Whether it’s that awkward lull before a meeting starts, waiting in line at the coffee shop, or shaking some hands at a networking event, there’s no denying that small talk is a pretty big part of your professional life.
It’s necessary, yes. But, that doesn’t stop us all from acknowledging the fact that it can be awkward at best. After all, forced conversations about the weather or the quality of the open bar can only last for so long before you’re both hearing crickets and not-so-subtly looking around the room.
Love it or hate it, small talk is important—it’s often the launching point for deeper conversations and, thus, deeper relationships. But, does it have to be so terribly uncomfortable?
Actually, no. In fact, you’re likely committing one super common small talk mistake that’s making these exchanges even more stiff and unnatural.

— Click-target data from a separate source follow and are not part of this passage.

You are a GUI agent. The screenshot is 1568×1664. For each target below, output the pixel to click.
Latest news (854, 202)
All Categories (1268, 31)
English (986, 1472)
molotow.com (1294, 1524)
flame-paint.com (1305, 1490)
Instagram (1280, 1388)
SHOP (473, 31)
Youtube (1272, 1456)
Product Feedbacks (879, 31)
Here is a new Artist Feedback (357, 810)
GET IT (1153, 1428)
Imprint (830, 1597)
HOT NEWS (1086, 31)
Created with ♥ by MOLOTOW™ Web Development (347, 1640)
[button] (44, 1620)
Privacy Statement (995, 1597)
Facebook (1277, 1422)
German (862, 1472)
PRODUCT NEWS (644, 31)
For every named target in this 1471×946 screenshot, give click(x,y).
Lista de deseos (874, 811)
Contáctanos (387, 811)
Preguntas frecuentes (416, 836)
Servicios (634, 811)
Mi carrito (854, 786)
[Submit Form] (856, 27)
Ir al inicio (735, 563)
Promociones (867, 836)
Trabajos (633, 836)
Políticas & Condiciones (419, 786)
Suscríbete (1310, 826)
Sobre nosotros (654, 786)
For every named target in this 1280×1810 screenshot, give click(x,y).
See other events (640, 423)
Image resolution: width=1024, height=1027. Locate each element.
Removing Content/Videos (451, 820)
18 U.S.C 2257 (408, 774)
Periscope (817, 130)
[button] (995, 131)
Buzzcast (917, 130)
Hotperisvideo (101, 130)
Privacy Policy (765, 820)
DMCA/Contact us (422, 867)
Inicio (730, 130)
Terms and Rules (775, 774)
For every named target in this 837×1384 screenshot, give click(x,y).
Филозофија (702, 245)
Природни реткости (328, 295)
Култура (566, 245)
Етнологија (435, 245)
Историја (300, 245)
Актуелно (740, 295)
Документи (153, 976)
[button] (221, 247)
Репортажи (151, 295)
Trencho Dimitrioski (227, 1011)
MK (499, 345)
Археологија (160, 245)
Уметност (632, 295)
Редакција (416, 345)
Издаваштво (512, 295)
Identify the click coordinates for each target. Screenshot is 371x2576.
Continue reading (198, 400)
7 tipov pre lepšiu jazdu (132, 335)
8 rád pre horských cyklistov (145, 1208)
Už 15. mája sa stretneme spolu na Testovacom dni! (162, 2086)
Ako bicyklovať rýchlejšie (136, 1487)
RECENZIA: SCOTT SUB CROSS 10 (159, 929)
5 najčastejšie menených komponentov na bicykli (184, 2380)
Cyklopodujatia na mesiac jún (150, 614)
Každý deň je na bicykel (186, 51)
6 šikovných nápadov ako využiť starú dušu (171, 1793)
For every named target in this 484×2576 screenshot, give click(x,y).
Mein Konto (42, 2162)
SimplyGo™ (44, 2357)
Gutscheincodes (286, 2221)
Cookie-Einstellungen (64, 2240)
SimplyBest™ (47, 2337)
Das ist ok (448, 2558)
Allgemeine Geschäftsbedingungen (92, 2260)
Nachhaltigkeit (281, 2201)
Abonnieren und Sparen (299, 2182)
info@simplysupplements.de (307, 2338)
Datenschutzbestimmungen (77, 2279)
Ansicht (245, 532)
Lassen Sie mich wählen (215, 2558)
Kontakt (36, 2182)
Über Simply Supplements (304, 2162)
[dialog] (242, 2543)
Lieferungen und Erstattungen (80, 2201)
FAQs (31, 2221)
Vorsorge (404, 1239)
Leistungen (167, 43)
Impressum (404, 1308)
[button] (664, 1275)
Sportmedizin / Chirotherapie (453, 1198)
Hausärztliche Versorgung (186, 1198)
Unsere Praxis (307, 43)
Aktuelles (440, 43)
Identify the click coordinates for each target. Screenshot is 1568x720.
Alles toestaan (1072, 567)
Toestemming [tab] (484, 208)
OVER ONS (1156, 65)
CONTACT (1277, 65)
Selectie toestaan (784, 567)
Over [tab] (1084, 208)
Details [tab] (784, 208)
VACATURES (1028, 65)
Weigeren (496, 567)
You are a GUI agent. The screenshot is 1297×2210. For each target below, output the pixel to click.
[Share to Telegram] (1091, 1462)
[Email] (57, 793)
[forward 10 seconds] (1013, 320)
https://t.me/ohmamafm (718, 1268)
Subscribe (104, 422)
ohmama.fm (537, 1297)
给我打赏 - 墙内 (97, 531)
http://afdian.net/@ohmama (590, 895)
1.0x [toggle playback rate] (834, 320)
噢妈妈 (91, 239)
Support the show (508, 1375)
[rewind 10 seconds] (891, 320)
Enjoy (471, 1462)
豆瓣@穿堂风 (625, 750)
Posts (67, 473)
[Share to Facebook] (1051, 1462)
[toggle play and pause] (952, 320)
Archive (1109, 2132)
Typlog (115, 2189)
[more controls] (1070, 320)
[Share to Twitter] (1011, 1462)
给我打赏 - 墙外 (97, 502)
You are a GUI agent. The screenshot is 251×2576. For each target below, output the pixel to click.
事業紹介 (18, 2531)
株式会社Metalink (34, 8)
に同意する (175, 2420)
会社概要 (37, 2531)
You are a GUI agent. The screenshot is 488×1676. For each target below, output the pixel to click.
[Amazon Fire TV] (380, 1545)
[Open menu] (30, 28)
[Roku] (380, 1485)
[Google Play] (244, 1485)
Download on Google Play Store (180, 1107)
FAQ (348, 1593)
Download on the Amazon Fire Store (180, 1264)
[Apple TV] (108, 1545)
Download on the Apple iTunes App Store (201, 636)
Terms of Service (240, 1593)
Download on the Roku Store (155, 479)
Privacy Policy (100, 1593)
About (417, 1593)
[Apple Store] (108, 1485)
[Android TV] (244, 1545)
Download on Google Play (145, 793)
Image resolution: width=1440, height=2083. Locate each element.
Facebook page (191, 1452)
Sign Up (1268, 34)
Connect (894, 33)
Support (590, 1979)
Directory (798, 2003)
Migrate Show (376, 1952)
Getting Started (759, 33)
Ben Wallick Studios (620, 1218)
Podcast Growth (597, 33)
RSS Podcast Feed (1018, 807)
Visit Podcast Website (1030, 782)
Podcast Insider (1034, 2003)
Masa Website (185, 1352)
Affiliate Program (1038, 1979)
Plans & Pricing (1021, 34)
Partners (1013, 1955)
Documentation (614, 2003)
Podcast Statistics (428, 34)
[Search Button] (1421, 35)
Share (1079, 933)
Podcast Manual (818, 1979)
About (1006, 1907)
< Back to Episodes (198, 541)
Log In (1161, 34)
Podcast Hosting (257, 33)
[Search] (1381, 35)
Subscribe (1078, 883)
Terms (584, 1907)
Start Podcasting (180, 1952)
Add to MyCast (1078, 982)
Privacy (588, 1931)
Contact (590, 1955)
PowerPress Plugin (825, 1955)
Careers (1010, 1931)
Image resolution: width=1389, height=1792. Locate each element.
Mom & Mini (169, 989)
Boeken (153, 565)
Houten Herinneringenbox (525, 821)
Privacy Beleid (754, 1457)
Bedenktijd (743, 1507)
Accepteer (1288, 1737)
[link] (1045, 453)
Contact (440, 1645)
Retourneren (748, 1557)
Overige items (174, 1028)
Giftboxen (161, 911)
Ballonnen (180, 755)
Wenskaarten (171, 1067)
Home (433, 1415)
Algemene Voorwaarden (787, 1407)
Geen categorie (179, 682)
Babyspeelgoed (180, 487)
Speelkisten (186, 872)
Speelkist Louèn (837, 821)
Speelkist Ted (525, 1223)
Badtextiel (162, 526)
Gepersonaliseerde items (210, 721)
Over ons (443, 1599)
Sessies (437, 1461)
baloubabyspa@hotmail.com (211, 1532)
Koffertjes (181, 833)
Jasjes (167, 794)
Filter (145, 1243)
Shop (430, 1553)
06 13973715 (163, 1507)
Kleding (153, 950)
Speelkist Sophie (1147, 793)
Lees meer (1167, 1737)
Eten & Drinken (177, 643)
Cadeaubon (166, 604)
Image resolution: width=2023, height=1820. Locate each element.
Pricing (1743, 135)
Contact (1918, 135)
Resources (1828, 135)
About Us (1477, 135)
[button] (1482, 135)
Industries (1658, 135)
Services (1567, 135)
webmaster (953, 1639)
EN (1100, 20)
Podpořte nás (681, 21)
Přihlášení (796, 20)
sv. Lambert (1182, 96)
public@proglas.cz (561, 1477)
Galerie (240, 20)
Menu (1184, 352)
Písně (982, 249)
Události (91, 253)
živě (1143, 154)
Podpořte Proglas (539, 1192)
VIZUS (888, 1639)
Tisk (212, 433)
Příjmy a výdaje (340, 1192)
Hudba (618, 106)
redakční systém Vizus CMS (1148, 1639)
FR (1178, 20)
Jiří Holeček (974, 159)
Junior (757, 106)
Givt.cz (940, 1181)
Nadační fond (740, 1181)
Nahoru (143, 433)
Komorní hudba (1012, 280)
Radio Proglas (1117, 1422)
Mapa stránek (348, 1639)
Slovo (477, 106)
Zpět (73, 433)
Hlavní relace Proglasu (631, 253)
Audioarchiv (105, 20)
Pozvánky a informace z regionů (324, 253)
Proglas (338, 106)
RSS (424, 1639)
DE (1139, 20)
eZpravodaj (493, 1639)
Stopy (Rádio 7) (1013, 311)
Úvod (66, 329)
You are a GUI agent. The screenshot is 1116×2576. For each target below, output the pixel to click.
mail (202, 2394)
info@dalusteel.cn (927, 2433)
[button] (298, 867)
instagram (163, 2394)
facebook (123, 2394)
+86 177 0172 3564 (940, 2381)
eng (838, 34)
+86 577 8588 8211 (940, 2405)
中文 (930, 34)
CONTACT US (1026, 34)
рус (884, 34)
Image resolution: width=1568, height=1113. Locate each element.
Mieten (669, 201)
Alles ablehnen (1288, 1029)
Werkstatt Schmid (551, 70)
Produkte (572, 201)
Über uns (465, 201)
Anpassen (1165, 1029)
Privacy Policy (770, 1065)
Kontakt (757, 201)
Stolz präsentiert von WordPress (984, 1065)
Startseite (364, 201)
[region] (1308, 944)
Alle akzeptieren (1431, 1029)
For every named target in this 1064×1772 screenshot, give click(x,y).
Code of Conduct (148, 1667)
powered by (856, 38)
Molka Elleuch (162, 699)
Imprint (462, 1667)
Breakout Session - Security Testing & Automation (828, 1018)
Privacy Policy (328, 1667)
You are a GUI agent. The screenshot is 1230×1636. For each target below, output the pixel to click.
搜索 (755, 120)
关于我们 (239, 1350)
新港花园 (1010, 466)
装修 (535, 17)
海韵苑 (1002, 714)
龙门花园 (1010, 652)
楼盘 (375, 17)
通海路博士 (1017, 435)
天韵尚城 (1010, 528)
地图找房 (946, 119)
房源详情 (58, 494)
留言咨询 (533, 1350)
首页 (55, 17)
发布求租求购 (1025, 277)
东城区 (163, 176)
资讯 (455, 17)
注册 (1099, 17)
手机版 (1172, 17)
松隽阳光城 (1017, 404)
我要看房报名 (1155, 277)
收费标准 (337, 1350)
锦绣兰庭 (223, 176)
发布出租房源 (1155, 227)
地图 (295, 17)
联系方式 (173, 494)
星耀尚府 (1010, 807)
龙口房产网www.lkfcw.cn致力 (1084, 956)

Picture this: A professional acquaintance you haven’t seen in some time walks up to start a conversation and says, “Hey! How are you?” How do you respond?
If you’re like most people, you retort immediately with something like, “I’m great. How are you?” Aside from just a couple of short words, you’ve really only answered his question with another question.
We all have the tendency to do this same thing in a variety of situations. Whether someone asks us how our day was, what we thought of a presentation, or how we’re enjoying our meal, it’s easy to reply quickly and then bounce the conversational ball back to the other person.
While it’s great that you’re making an effort to keep things moving back and forth without monopolizing the discussion, there’s a problem with this approach: You’ll never actually talk about anything of value.
Instead, you and your conversational partner will likely continue to provide curt responses and returned questions, until eventually you run out of things to say.
You dread those unbearably long small talk silences as much as the next person, right? So, ideally, you could do something to prevent this rapid fire conversation style and instead engage in a more meaningful discussion.
The good news is, you can. And, the fix is almost painfully simple: Beef up your responses—even just a little bit.
When someone asks how your day was, for example, provide a real explanation before bouncing the question back to them. This can look like, “My day was great! I had a really productive afternoon meeting where we discussed our website redesign, which I’m really excited about. How about you?”
Chances are, your conversational partner will follow your lead and provide a more thorough response of his or her own—laying the groundwork for a continued conversation about things that actually hold some meaning for both of you.
Even the most social among us can admit that small talk can feel forced and uncomfortable. But, it instantly becomes better when you use this simple and effective fix in order to stop committing this one common mistake. Give it a try and watch as your small talk conversations drastically improve.